大正デモクラシーから昭和の軍国主義に向かいつつあった時代、保守的な風土のここ上州群馬の一角で須永好は、よくぞ農民(小作農)組合をつくったものだと思う。
組合は必要、つくるは至難
平成の今日に於いても新たに組合を結成することは並大抵の努力ではかなわない。それは対峙する相手がいることだけに、親睦会や趣味サークルを作るのとは訳が違う。地主(経営者)の多くは組合結成を歓迎しない傾向にあったし、今日でもその感覚は通じるのではないだろうか。
年末になると厚労省から労働統計調査が発表されるが、日本の労働組合の組織率は年々低下する一方。今では10%台まで落ち込んでいる。多くの職場で組合は存在していない。労組不要論を説くミルトン・フリードマン(米経済学者)のような新自由主義的な見方が依然と根強い。果たして組合は必要ないのだろうか。働くものは休み一日取得するにも気兼ねをしている。たとえどんな頼りない組合であっても、組合がある限り最低でも労働協約(就業規則)は明らかになっていて定期的に労使間での見直しは行われる。
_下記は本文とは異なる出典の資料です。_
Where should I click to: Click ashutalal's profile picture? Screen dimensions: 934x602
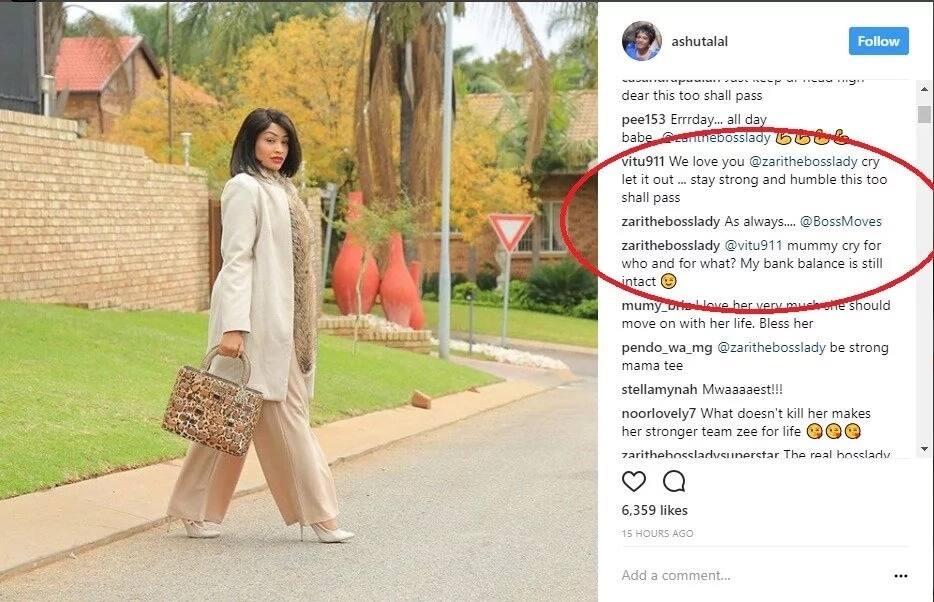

時間外(残業)規定、慶弔、病欠、産休などが定められ確認されている。それだけ取っても働くものにとって組合の存在はマイナスではない。公私共に生活をしていく上で、基本的に大切な与件が明確化されていることは重要だ。
革新自治体、無産村強戸の誕生
須永好が強戸村小作人組合を結成したのは大正10年(1921)。4年後にはそれまで組合側の村会議員は1名しかいなかったのが、その年の村会選挙で、一気に組合系9名が当選、地主系はわずかに3名で大逆転が実現。新聞は「無産村強戸」、今でいう革新自治体強戸村の誕生を革命が起きたような調子で報道された。その翌年大正15年(1926)の統計では、強戸村の例に刺激されか各地で無産議員が定数の半分以上を占める町村が64誕生した。それでも全国1万1660町村総数の0.05%に過ぎないのではあるが。当時も、今とあまり変わらず町村議員は政友会と民政党という2大保守政党下に系列化されていた。
“地主組合”、産業組合も
話を戻すが、強戸に小作人組合が生まれた大正10年は凶作の年であった。村では折からの農業恐慌で収入もとだえ出稼ぎ者が帰郷して失業者であふれていた。小作料は上がり、岐阜や愛知で小作争議が起こっていた。強戸の小作人たちは日頃から地主への嘆願を繰り返していたが、聞き入れられず、叱られすごすご帰るのが常だった。組合発起人会議は村役場の会議室で行われた。須永好は村長訪ね「小作人組合」の結成を伝える。組合員520人。組合長須永好、27歳だった。
次の日、須永好は村長に地主の団体「地主会」をつくるよう斡旋を依頼している。さらに後日、産業組合も組織した。全国で小作人のみで産業組合を設立し運営したのはこれが最初、しかも唯一強戸村だけだった。
当時の群馬公官庁も陰の功労
組合組織は、組合員だけにプラスをもたらすものではない。地主(使用者)にとっても健全な交渉関係がオープンに築かれ話し合われることは、労使間の陰湿な猜疑感は消え信頼感は増すことになり両者にとって有益になるのだが、残念ながらいまだにそれが十分に理解されていない。強戸村に産業組合ができたとき新田郡長から群馬県当局のへの意見書がなかなか先駆的だった。「彼らは幾分たりとも変わりたる思想を有す・・しかし一面物事に熱心なる点もありて・・監督を厳にせば相当成績を収ることを得らるるものと認る・・」、つまり組合結成によって労働生産成果が期待できると前向きにとらえたことは、当時の群馬の当該公官庁責任者側にも組合効果を認める先見性があったということで歴史的には評価して良いと思う。
【写真】1930年総選挙、当選はしなかったが須永好の政見はがき。